Pero lo que pasa con el T-MEC no es la única causa de la incertidumbre que aqueja al país y quizá no la más importante. Las políticas internas la causan: la reforma judicial y la incompetencia y docilidad de la Suprema Corte, la desaparición de órganos autónomos de regulación y de transparencia y las reformas electorales, entre otras. El régimen ya es arbitrario.
El gobierno podría tomar medidas para mitigar el daño que la incertidumbre del T-MEC genera.
Es muy probable que la exigencia de los Estados Unidos respecto al T-MEC incluya temas diferentes a los comerciales. Y en eso México podría ser más cooperativo. Si bien implicaría daños a Morena, indudablemente sería positivo para el país. El mejor ejemplo es Rocha Moya y compañía, ¿a quién conviene protegerlo además de AMLO y cercanos? ¿A la soberanía, al pueblo? Claro que no.
La seguridad de energía es fundamental para que florezca la inversión privada y, con ello, el crecimiento a corto plazo. El gobierno parece reconocer que la política de AMLO disuade la inversión privada. Ahora la invita tanto en electricidad como en hidrocarburos. Pero lo hace muy tímidamente. La ley de infraestructura y su "planeación vinculante" busca atraer la inversión, pero bajo restricciones disuasivas importantes que se justifican como defensas de la "soberanía", como el arbitrario 54% de participación de la CFE. Probablemente sí concurra la inversión privada, pero no con la fuerza y rapidez que la situación exige —que se podría lograr con procesos más abiertos y transparentes— y quienes participen sean principalmente las élites de costumbre con acceso al poder.
Asimismo, es urgente adoptar políticas incluyentes de formación de capital humano relevante para el futuro.

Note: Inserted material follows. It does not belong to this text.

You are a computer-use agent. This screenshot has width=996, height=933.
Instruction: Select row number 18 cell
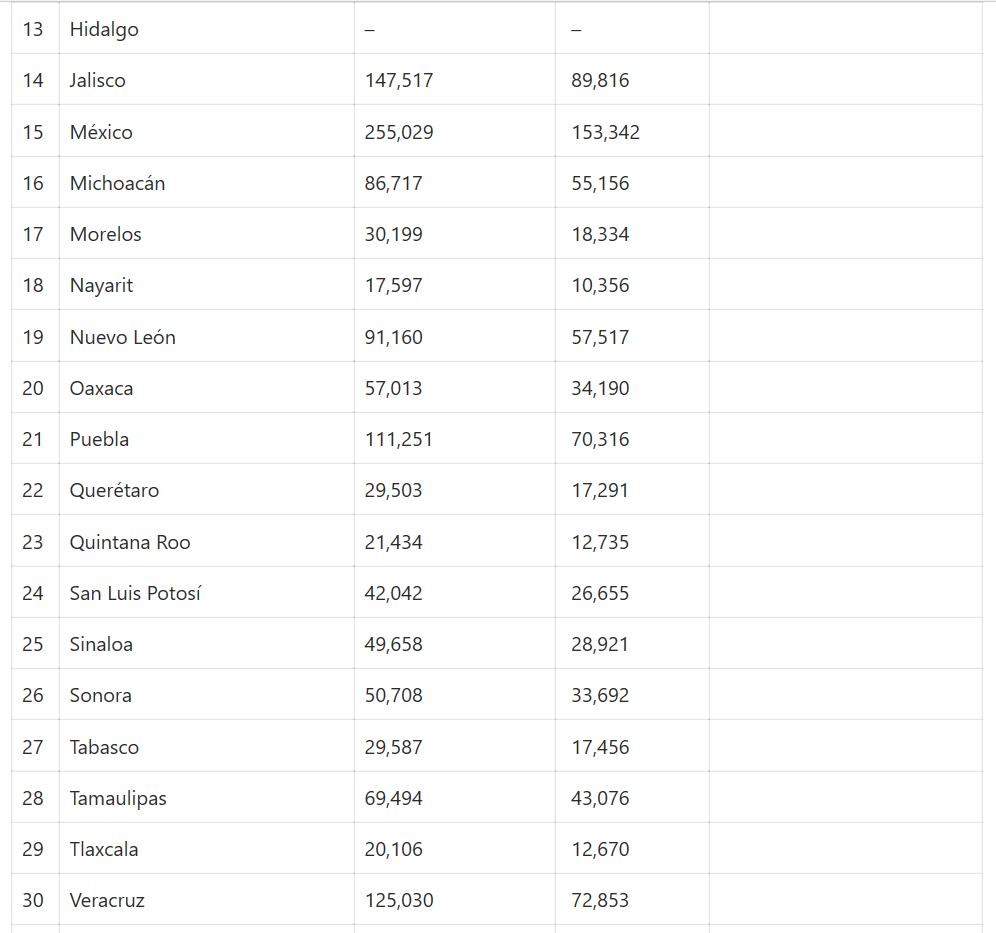(x=33, y=285)
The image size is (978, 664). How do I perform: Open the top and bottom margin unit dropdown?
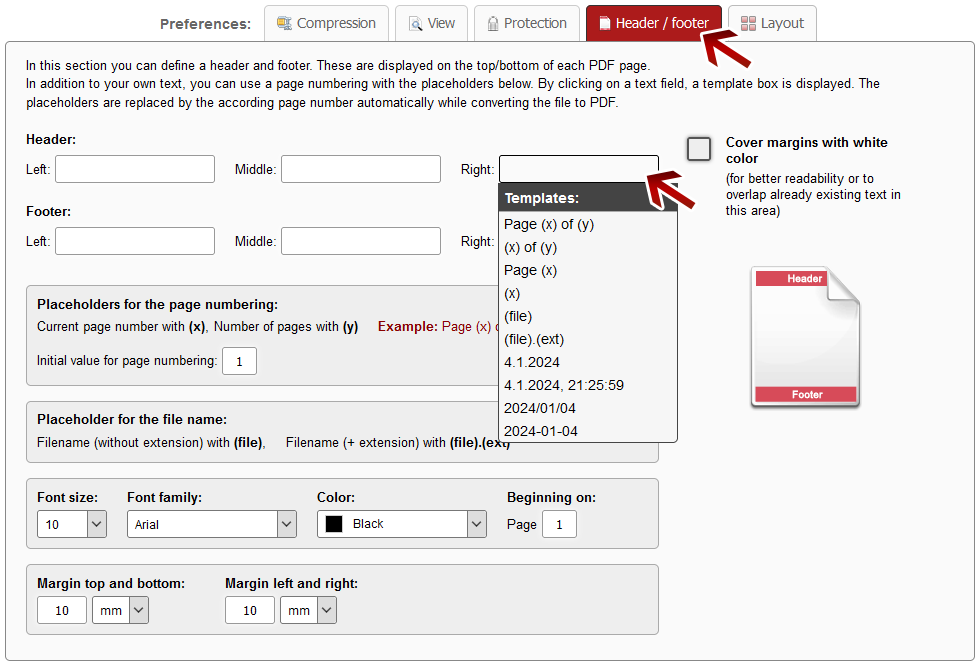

El enfoque de educación pública, la calidad de los libros y el declinante sistema de actualización y responsabilidad de los maestros son inadecuados y nocivos para la fuerza laboral futura en un mundo cada vez más tecnológico que inevitablemente demandará mano de obra muy calificada y prescindirá de la no calificada. La brecha entre las clases que pueden pagar escuelas de calidad razonable y quienes no, solo se ampliará.
En esa línea, también es imprescindible lograr un sistema de salud sostenible y con la calidad suficiente. El plan de salud universal con el IMSS-Bienestar no parece suficientemente equipado ni operativa ni financieramente. Nuevamente, el rezago de cobertura y calidad de la salud entre quienes cuentan con servicios privados y los que no continuará creciendo.
Finalmente, es imprescindible mejorar la seguridad pública cotidiana. Los homicidios registrados han disminuido en el margen, pero las desapariciones han ascendido. La extorsión se generaliza en los municipios, lo que compromete particularmente la sobrevivencia y expansión de las empresas pequeñas. Nuevamente, más exclusión. Se requiere un sistema de seguridad a distintos niveles que asigne eficientemente responsabilidades y recursos entre los órdenes de gobierno.